*The problem*. The answer must be the lines from the one that holds "Where should I" through the final line of the data, copied exactly, with no pictures.

-------- Supplied data

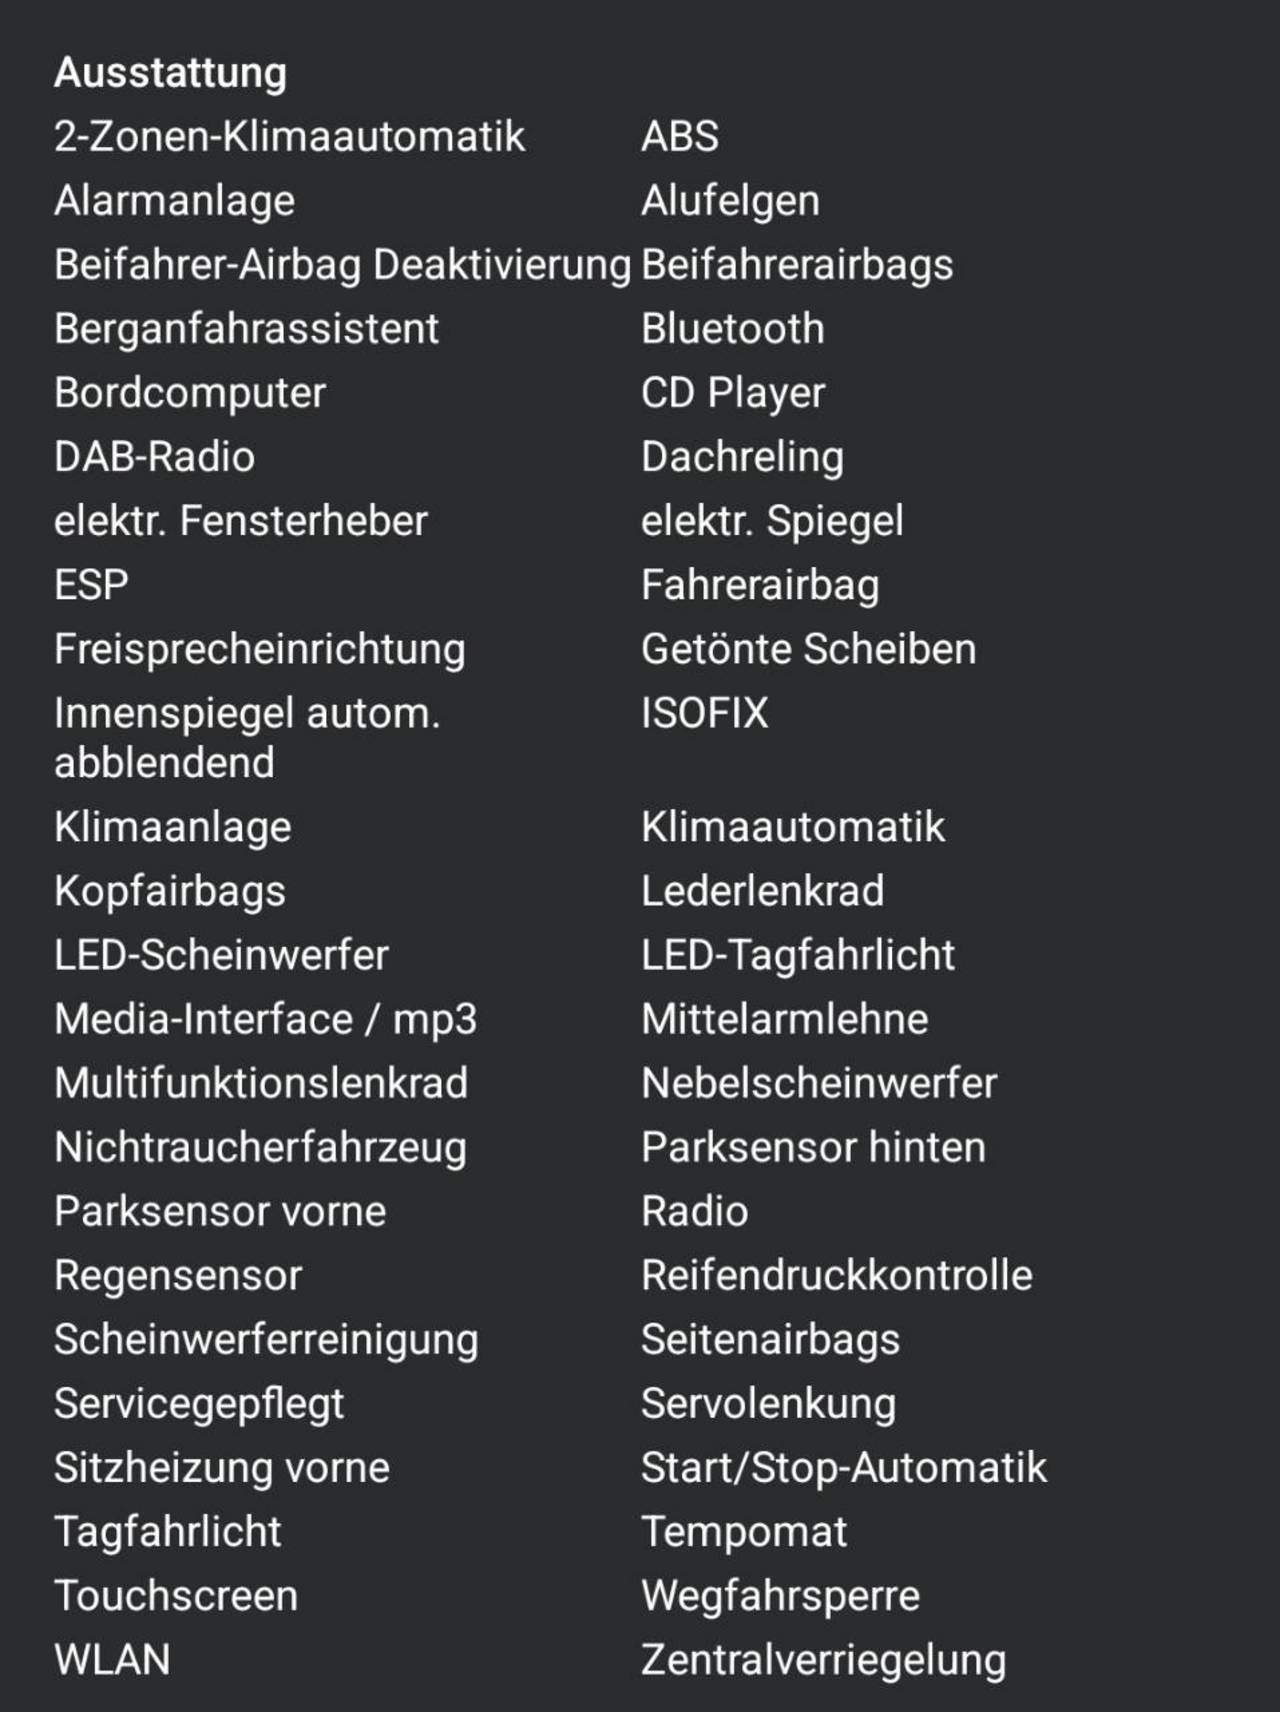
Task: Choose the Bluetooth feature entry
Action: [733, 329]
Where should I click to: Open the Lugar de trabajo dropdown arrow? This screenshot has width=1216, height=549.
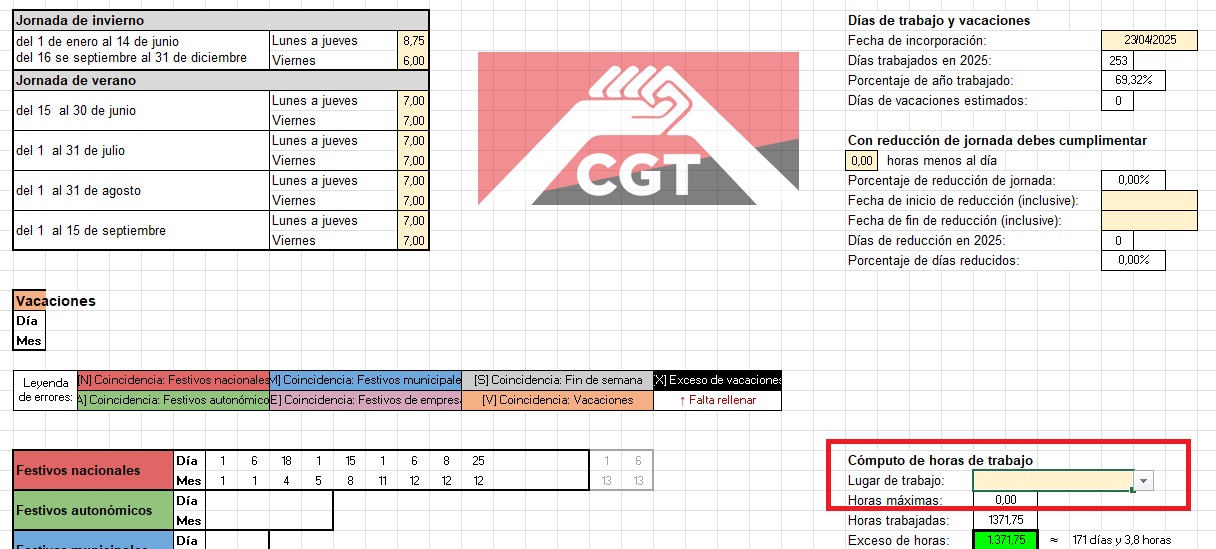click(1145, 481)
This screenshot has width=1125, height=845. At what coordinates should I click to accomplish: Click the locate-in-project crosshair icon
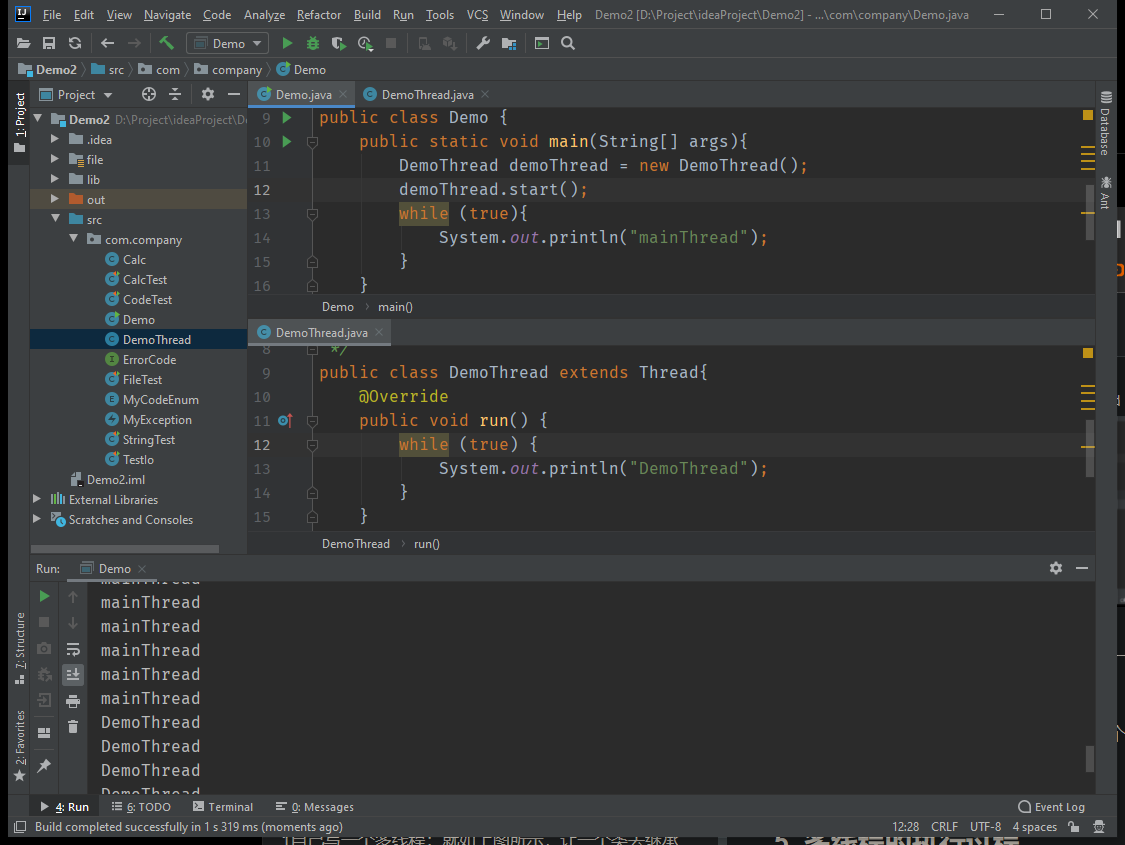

----------------

*Output for this exercise*.
Where should I click to: Open the Lugar de trabajo dropdown arrow? This screenshot has width=1216, height=549.
click(1145, 481)
This screenshot has width=1125, height=845. At what coordinates should I click to accomplish: Click the locate-in-project crosshair icon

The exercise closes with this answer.